§ **Exercise description**
The entries below are to be returned exactly. Include all of them.

§ **Records supplied**

((

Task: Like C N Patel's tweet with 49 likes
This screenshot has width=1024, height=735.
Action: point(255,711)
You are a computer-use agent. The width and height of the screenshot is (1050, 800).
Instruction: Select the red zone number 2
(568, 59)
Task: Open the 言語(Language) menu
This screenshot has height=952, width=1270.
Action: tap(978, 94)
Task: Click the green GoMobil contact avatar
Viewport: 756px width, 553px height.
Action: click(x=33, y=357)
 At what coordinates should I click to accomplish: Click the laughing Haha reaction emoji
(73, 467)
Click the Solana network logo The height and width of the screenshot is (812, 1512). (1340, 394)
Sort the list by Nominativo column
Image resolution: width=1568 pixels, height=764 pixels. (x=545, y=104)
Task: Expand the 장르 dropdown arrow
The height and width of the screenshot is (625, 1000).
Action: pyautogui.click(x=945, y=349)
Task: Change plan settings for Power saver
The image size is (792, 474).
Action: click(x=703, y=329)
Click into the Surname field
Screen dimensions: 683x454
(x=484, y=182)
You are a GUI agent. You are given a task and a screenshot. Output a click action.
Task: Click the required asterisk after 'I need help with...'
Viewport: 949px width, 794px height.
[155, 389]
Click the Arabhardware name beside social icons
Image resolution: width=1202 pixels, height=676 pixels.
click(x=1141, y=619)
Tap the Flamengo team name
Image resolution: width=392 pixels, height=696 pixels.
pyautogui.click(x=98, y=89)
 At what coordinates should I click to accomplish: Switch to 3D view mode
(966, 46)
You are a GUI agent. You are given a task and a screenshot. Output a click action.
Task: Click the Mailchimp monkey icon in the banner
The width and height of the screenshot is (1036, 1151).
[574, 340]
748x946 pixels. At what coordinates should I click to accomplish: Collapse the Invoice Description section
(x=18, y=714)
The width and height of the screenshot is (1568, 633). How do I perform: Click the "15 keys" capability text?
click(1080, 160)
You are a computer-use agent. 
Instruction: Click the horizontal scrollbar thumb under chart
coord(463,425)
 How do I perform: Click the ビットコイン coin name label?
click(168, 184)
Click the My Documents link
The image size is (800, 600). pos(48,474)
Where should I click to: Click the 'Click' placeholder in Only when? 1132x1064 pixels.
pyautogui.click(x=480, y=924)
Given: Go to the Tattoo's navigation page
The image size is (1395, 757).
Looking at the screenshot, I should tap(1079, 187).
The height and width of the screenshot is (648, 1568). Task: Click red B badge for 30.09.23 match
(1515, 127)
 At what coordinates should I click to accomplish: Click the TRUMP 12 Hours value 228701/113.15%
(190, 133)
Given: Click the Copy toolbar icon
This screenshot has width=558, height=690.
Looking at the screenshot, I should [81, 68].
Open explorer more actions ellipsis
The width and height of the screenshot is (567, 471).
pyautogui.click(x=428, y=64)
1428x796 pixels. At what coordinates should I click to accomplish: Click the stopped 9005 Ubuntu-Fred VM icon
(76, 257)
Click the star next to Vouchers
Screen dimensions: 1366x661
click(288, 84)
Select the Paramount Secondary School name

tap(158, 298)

))

§ **Exercise answer**
Task: Like C N Patel's tweet with 49 likes
This screenshot has width=1024, height=735.
Action: point(255,711)
You are a computer-use agent. The width and height of the screenshot is (1050, 800).
Instruction: Select the red zone number 2
(568, 59)
Task: Open the 言語(Language) menu
This screenshot has height=952, width=1270.
Action: tap(978, 94)
Task: Click the green GoMobil contact avatar
Viewport: 756px width, 553px height.
Action: click(x=33, y=357)
 At what coordinates should I click to accomplish: Click the laughing Haha reaction emoji
(73, 467)
Click the Solana network logo The height and width of the screenshot is (812, 1512). (1340, 394)
Sort the list by Nominativo column
Image resolution: width=1568 pixels, height=764 pixels. (x=545, y=104)
Task: Expand the 장르 dropdown arrow
The height and width of the screenshot is (625, 1000).
Action: pyautogui.click(x=945, y=349)
Task: Change plan settings for Power saver
The image size is (792, 474).
Action: click(x=703, y=329)
Click into the Surname field
Screen dimensions: 683x454
(x=484, y=182)
You are a GUI agent. You are given a task and a screenshot. Output a click action.
Task: Click the required asterisk after 'I need help with...'
Viewport: 949px width, 794px height.
[155, 389]
Click the Arabhardware name beside social icons
Image resolution: width=1202 pixels, height=676 pixels.
click(x=1141, y=619)
Tap the Flamengo team name
Image resolution: width=392 pixels, height=696 pixels.
pyautogui.click(x=98, y=89)
 At what coordinates should I click to accomplish: Switch to 3D view mode
(966, 46)
You are a GUI agent. You are given a task and a screenshot. Output a click action.
Task: Click the Mailchimp monkey icon in the banner
The width and height of the screenshot is (1036, 1151).
[574, 340]
748x946 pixels. At what coordinates should I click to accomplish: Collapse the Invoice Description section
(x=18, y=714)
The width and height of the screenshot is (1568, 633). How do I perform: Click the "15 keys" capability text?
click(1080, 160)
You are a computer-use agent. 
Instruction: Click the horizontal scrollbar thumb under chart
coord(463,425)
 How do I perform: Click the ビットコイン coin name label?
click(168, 184)
Click the My Documents link
The image size is (800, 600). pos(48,474)
Where should I click to: Click the 'Click' placeholder in Only when? 1132x1064 pixels.
pyautogui.click(x=480, y=924)
Given: Go to the Tattoo's navigation page
The image size is (1395, 757).
Looking at the screenshot, I should tap(1079, 187).
The height and width of the screenshot is (648, 1568). Task: Click red B badge for 30.09.23 match
(1515, 127)
 At what coordinates should I click to accomplish: Click the TRUMP 12 Hours value 228701/113.15%
(190, 133)
Given: Click the Copy toolbar icon
This screenshot has width=558, height=690.
Looking at the screenshot, I should [81, 68].
Open explorer more actions ellipsis
The width and height of the screenshot is (567, 471).
pyautogui.click(x=428, y=64)
1428x796 pixels. At what coordinates should I click to accomplish: Click the stopped 9005 Ubuntu-Fred VM icon
(76, 257)
Click the star next to Vouchers
Screen dimensions: 1366x661
click(288, 84)
Select the Paramount Secondary School name

tap(158, 298)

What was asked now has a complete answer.